Writers hear Show, Don't Tell more than any other writerly advice, and in my humble opinion, learning to show and not tell is one of the most powerful tools in the writer's toolbox. Showing versus Telling means the difference in a book reading like a blah-blah documentary rather than gripping fiction.
Please note that my comments in brackets are my reader reactions.
"Was" Statements
In most cases, "was" statements tend to show.
Telling: He was delighted. [He was, was he? Ho-hum. Yawn.]
Showing: His pulse ramped, and his heart thumped a jig in his chest. Yeeesssss! [Now I can get excited for and with this guy.]
Author Intrusion
Eliminating author intrusion filtering (experience filtered by author) by not using words such as felt, thought, and the like (sensed, experienced, figured, considered, realized) goes a long way in allowing the reader to connect with the character.

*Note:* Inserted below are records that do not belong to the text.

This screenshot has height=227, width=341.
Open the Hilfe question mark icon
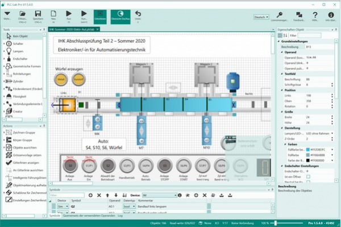click(x=315, y=16)
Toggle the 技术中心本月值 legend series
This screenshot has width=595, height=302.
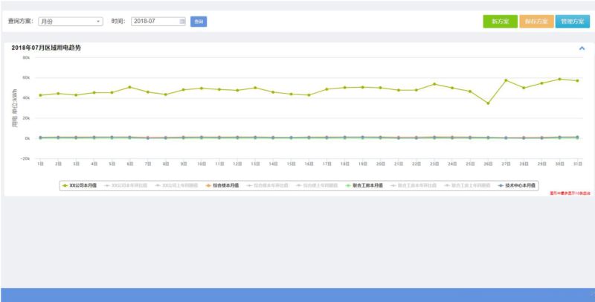click(x=515, y=185)
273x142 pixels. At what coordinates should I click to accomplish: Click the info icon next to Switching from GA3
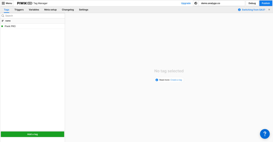(x=239, y=10)
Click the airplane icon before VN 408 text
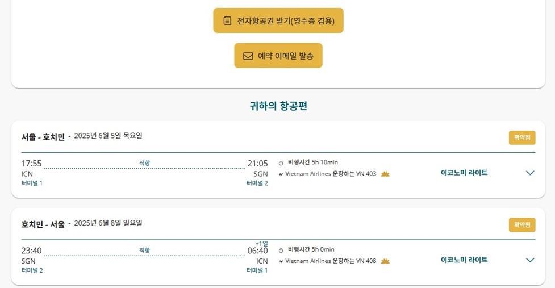Viewport: 555px width, 288px height. click(x=281, y=261)
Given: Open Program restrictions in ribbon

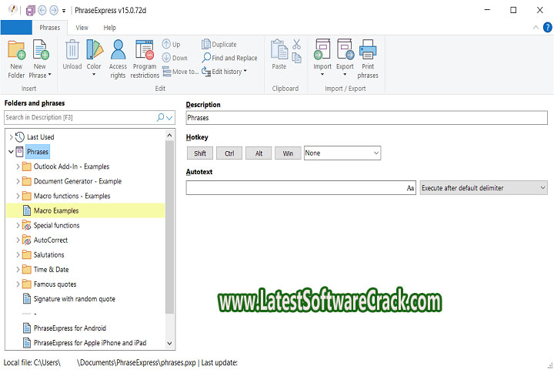Looking at the screenshot, I should click(144, 51).
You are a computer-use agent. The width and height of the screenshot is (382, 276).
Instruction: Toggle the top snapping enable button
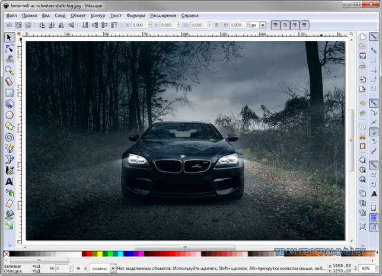(x=374, y=37)
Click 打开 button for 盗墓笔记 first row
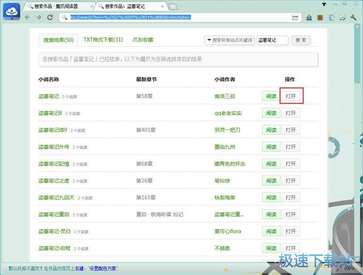Viewport: 363px width, 275px height. click(290, 96)
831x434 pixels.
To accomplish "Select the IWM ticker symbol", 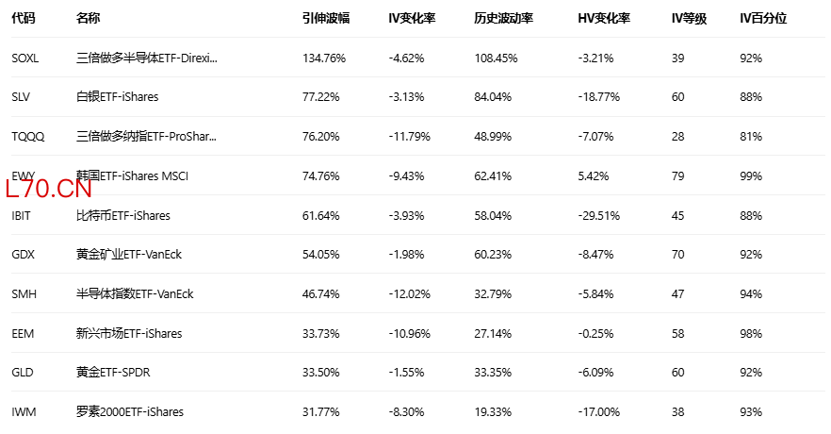I will (24, 412).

Telling: She felt sad and lonely. [Thanks for telling me, but...]
Showing: Everything around her grayed. None of the vibrant colors of fall stirred her. How could she go on? Tears clung to her cheeks as if refusing to abandon her to the empty ache in her chest. If only her father still lived. [Having lost love ones, I can relate to this experience.]
Telling: I thought about my childhood. What glorious memories. [What childhood? What memories? I don't know, so how can they be glorious to me?]

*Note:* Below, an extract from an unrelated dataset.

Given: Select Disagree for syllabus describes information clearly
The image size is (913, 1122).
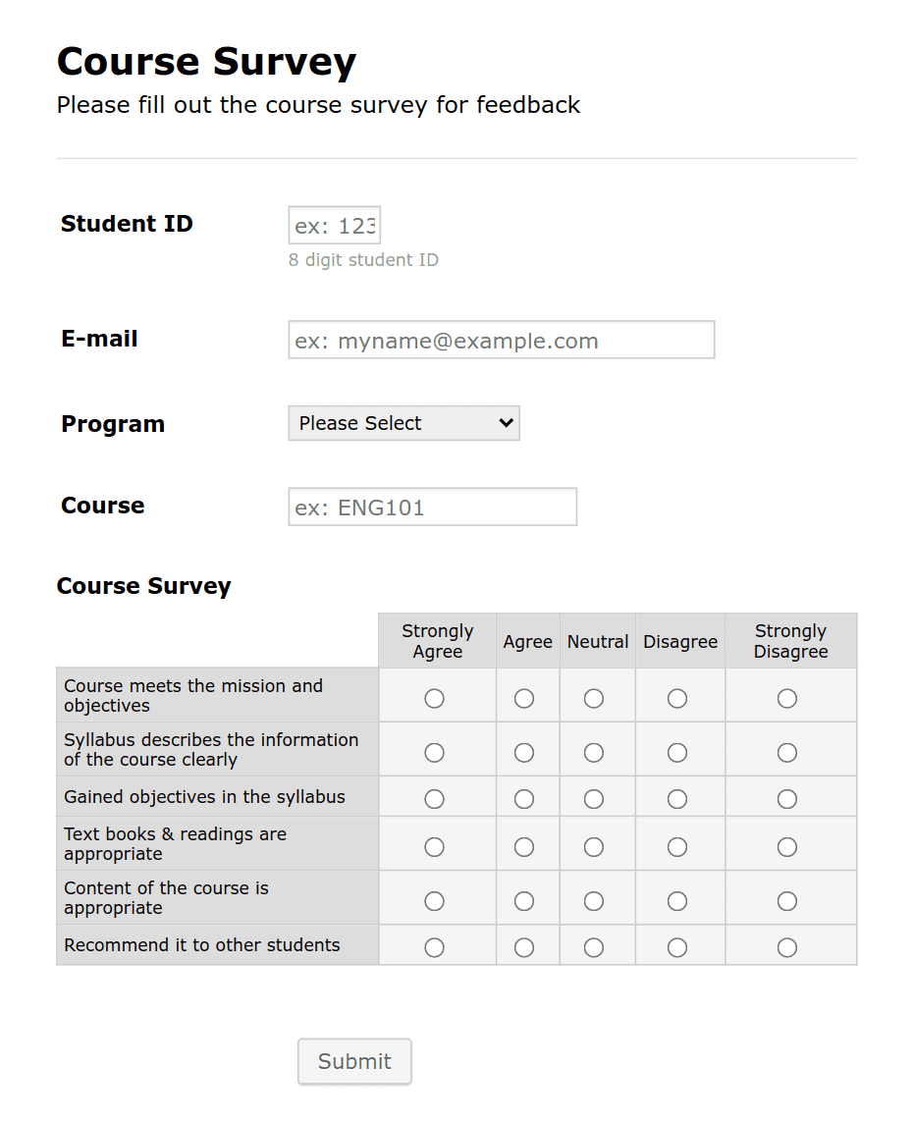Looking at the screenshot, I should (679, 752).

Showing: When I was aged five or six, in a cardboard box from an estate sale, six musty lady's hats hid beneath a tarnished washboard and a rusted cheese grater. Fake flowers, thick blocked lace, and felt, in faded reds and blues and greens, were smashed flat like fallen cakes. First, I straightened the rough lace and bent flowers, then reshaped the head part of the hats with rolls of my fists. Each hat took me to a different time, to a different place. I traveled, in my imaginings, and found a aspects of myself I had not before known. [Although this is backstory, I am intrigued to find out more about this person.]
Using Began and Started
When the words began and started are used, we are taken out of real-time in the story.
Telling: It began with a scream. [What scream? What about a scream?]
Showing: A high-pitched scream ripped her from sleep. [Ah, a scream! Who's? Why is someone screaming? I'll read on to find out.]
Telling: She started to scream. [A person either does or doesn't do something. If they perform an action, they may stop or be interrupted.]
Showing: A scream erupted from her throat. She clamped her mouth closed, and the yell bounced off the back of her lips. She swallowed it whole. [Why is she holding back a scream? Is there worse to come? I have to know!]
Visceral Reactions
Lack of using visceral reactions tends toward telling. (Breaking into a sweat, increased heart rate, ache in the tummy, or the physical, non-thought based responses to what is happening.)
Telling: An explosion boomed. Marco ducked and ran for cover. [An explosion might nudge my interest, but I'm not being pulled into the story.]
Showing: An explosion boomed. Marco's heart stopped for one long shocked beat, then ramped like a machine gun in his chest as he ducked and ran for cover. From where he lay in the brush, sweat coated his face and neck thick and clammy. His grip on the detonator eased and trembled. A shrill tone of nothingness stuffed his ears. Could they smell his fear? [Visceral responses or reactions include: Heart Rate, Sweating, Trembling, Tone in ear from concussion of explosion.]
Varied Senses
Telling: An explosion boomed. Marco ducked and ran for cover. [Same example as above for Visceral Reactions. An explosion might peak my interest, but I'm not being pulled into the story.]
Showing: Barroom. The ground shook. A bright white flash burst outward and knocked Marco's head back like a hard right slam to the jaw. A stab, icepick thin, jabbed his eardrums. Lungs locked. He pounded his chest, gulped a sour, scorched breath of air. [Senses include: Hearing, Seeing, Pain, Breathing, Taste, Smell.]
Bonus Example (Combined Visceral and Senses)
A combined example of Visceral and Senses:
Barroom. The ground shook.
A bright white flash burst outward and
knocked Marco's head back like a hard right slam to the jaw. A stab,
icepick thin, jabbed his eardrums. Marco's heart stopped for one long shocked beat,
then ramped like a machine gun in his chest.
Lungs locked.
He pounded his chest,
gulped a sour, scorched breath of air. He ducked and ran for cover.
From where he lay in the brush, sweat coated his face and neck
thick and clammy. Could they smell his fear? His grip on the detonator eased and trembled.
A shrill
tone of nothingness stuffed his ears.
Objectivity
A writer being able to step back and really look at and assess their own writing is a must. No right fighting and defending what is. None of that "my writing is good" stuff. If your writing is, then why not SHOW, instead of TELL that it is. (See examples above.)